AIM OF THE TASK: A faithful copy of the entire listing is what is needed.
========
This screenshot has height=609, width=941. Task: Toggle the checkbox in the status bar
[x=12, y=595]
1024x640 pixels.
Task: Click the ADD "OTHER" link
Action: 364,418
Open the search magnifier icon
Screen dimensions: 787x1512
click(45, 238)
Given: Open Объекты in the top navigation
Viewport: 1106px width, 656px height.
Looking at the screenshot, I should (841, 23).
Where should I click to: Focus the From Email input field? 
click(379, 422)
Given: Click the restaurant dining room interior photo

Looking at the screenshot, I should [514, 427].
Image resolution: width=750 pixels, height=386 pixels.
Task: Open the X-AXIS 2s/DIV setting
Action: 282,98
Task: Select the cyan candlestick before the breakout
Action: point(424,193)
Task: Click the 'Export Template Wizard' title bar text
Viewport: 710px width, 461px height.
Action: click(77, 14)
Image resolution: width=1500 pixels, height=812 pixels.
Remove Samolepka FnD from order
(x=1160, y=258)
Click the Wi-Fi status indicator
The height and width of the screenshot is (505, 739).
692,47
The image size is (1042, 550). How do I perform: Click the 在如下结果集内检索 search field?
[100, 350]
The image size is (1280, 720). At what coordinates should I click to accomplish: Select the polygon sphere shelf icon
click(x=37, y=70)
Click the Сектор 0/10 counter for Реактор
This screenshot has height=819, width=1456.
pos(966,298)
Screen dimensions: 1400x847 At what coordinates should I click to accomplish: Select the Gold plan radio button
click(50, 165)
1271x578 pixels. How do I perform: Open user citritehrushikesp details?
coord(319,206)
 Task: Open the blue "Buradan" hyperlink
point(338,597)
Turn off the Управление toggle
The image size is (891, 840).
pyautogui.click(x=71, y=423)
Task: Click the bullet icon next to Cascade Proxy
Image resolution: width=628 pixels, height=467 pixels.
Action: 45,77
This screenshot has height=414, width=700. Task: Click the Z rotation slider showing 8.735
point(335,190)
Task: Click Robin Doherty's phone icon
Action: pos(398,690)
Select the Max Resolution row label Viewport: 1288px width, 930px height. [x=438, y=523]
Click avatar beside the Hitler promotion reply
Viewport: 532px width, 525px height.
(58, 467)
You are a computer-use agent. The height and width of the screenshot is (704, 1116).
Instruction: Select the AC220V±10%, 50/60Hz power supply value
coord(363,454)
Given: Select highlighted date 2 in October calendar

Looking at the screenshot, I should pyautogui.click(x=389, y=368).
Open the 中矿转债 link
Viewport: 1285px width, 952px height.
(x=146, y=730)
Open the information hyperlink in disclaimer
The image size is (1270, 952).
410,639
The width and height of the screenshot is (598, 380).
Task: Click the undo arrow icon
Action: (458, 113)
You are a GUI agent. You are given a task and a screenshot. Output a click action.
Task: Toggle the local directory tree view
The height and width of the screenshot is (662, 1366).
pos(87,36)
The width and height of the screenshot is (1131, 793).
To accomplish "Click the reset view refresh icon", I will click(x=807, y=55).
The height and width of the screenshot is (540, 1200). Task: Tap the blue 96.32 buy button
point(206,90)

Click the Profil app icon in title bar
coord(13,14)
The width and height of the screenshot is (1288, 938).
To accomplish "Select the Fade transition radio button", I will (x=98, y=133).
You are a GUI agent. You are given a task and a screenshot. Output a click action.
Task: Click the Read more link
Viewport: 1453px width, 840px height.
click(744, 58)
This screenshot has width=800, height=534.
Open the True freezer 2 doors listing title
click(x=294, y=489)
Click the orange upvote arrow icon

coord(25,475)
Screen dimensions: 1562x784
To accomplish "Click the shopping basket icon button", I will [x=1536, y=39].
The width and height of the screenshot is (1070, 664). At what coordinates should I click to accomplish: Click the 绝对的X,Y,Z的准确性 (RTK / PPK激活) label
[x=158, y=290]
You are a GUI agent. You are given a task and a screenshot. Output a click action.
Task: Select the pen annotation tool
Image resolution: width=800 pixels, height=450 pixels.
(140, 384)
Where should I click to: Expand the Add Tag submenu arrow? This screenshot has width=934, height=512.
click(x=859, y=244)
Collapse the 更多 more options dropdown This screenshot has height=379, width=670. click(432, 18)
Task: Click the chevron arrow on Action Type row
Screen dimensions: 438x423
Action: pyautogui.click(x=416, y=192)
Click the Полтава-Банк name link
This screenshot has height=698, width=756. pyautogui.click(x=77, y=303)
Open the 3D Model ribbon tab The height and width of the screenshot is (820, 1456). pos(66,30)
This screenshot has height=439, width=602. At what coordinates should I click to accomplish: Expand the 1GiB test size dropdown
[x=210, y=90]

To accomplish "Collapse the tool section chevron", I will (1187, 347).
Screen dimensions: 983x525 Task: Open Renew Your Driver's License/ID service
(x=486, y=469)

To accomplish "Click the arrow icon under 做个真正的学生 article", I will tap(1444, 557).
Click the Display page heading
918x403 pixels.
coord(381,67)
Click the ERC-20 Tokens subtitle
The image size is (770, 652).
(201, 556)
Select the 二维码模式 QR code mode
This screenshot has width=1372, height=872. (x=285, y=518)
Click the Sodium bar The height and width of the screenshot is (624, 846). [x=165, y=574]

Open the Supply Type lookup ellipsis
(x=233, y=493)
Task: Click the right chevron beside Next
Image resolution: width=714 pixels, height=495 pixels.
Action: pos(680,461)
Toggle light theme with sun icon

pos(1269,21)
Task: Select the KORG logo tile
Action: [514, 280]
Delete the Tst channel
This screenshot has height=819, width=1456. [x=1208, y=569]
========
RESPONSE TO THE TASK:
This screenshot has height=609, width=941. Task: Toggle the checkbox in the status bar
[x=12, y=595]
1024x640 pixels.
Task: Click the ADD "OTHER" link
Action: 364,418
Open the search magnifier icon
Screen dimensions: 787x1512
click(45, 238)
Given: Open Объекты in the top navigation
Viewport: 1106px width, 656px height.
Looking at the screenshot, I should (841, 23).
Where should I click to: Focus the From Email input field? 
click(379, 422)
Given: Click the restaurant dining room interior photo

Looking at the screenshot, I should [514, 427].
Image resolution: width=750 pixels, height=386 pixels.
Task: Open the X-AXIS 2s/DIV setting
Action: 282,98
Task: Select the cyan candlestick before the breakout
Action: point(424,193)
Task: Click the 'Export Template Wizard' title bar text
Viewport: 710px width, 461px height.
Action: click(77, 14)
Image resolution: width=1500 pixels, height=812 pixels.
Remove Samolepka FnD from order
(x=1160, y=258)
Click the Wi-Fi status indicator
The height and width of the screenshot is (505, 739).
692,47
The image size is (1042, 550). How do I perform: Click the 在如下结果集内检索 search field?
[100, 350]
The image size is (1280, 720). At what coordinates should I click to accomplish: Select the polygon sphere shelf icon
click(x=37, y=70)
Click the Сектор 0/10 counter for Реактор
This screenshot has height=819, width=1456.
pos(966,298)
Screen dimensions: 1400x847 At what coordinates should I click to accomplish: Select the Gold plan radio button
click(50, 165)
1271x578 pixels. How do I perform: Open user citritehrushikesp details?
coord(319,206)
 Task: Open the blue "Buradan" hyperlink
point(338,597)
Turn off the Управление toggle
The image size is (891, 840).
pyautogui.click(x=71, y=423)
Task: Click the bullet icon next to Cascade Proxy
Image resolution: width=628 pixels, height=467 pixels.
Action: 45,77
This screenshot has height=414, width=700. Task: Click the Z rotation slider showing 8.735
point(335,190)
Task: Click Robin Doherty's phone icon
Action: pos(398,690)
Select the Max Resolution row label Viewport: 1288px width, 930px height. [x=438, y=523]
Click avatar beside the Hitler promotion reply
Viewport: 532px width, 525px height.
(58, 467)
You are a computer-use agent. The height and width of the screenshot is (704, 1116).
Instruction: Select the AC220V±10%, 50/60Hz power supply value
coord(363,454)
Given: Select highlighted date 2 in October calendar

Looking at the screenshot, I should pyautogui.click(x=389, y=368).
Open the 中矿转债 link
Viewport: 1285px width, 952px height.
(x=146, y=730)
Open the information hyperlink in disclaimer
The image size is (1270, 952).
410,639
The width and height of the screenshot is (598, 380).
Task: Click the undo arrow icon
Action: (458, 113)
You are a GUI agent. You are given a task and a screenshot. Output a click action.
Task: Toggle the local directory tree view
The height and width of the screenshot is (662, 1366).
pos(87,36)
The width and height of the screenshot is (1131, 793).
To accomplish "Click the reset view refresh icon", I will click(x=807, y=55).
The height and width of the screenshot is (540, 1200). Task: Tap the blue 96.32 buy button
point(206,90)

Click the Profil app icon in title bar
coord(13,14)
The width and height of the screenshot is (1288, 938).
To accomplish "Select the Fade transition radio button", I will (x=98, y=133).
You are a GUI agent. You are given a task and a screenshot. Output a click action.
Task: Click the Read more link
Viewport: 1453px width, 840px height.
click(744, 58)
This screenshot has width=800, height=534.
Open the True freezer 2 doors listing title
click(x=294, y=489)
Click the orange upvote arrow icon

coord(25,475)
Screen dimensions: 1562x784
To accomplish "Click the shopping basket icon button", I will [x=1536, y=39].
The width and height of the screenshot is (1070, 664). At what coordinates should I click to accomplish: Click the 绝对的X,Y,Z的准确性 (RTK / PPK激活) label
[x=158, y=290]
You are a GUI agent. You are given a task and a screenshot. Output a click action.
Task: Select the pen annotation tool
Image resolution: width=800 pixels, height=450 pixels.
(140, 384)
Where should I click to: Expand the Add Tag submenu arrow? This screenshot has width=934, height=512.
click(x=859, y=244)
Collapse the 更多 more options dropdown This screenshot has height=379, width=670. click(432, 18)
Task: Click the chevron arrow on Action Type row
Screen dimensions: 438x423
Action: pyautogui.click(x=416, y=192)
Click the Полтава-Банк name link
This screenshot has height=698, width=756. pyautogui.click(x=77, y=303)
Open the 3D Model ribbon tab The height and width of the screenshot is (820, 1456). pos(66,30)
This screenshot has height=439, width=602. At what coordinates should I click to accomplish: Expand the 1GiB test size dropdown
[x=210, y=90]

To accomplish "Collapse the tool section chevron", I will (1187, 347).
Screen dimensions: 983x525 Task: Open Renew Your Driver's License/ID service
(x=486, y=469)

To accomplish "Click the arrow icon under 做个真正的学生 article", I will tap(1444, 557).
Click the Display page heading
918x403 pixels.
coord(381,67)
Click the ERC-20 Tokens subtitle
The image size is (770, 652).
(201, 556)
Select the 二维码模式 QR code mode
This screenshot has width=1372, height=872. (x=285, y=518)
Click the Sodium bar The height and width of the screenshot is (624, 846). [x=165, y=574]

Open the Supply Type lookup ellipsis
(x=233, y=493)
Task: Click the right chevron beside Next
Image resolution: width=714 pixels, height=495 pixels.
Action: pos(680,461)
Toggle light theme with sun icon

pos(1269,21)
Task: Select the KORG logo tile
Action: [514, 280]
Delete the Tst channel
This screenshot has height=819, width=1456. [x=1208, y=569]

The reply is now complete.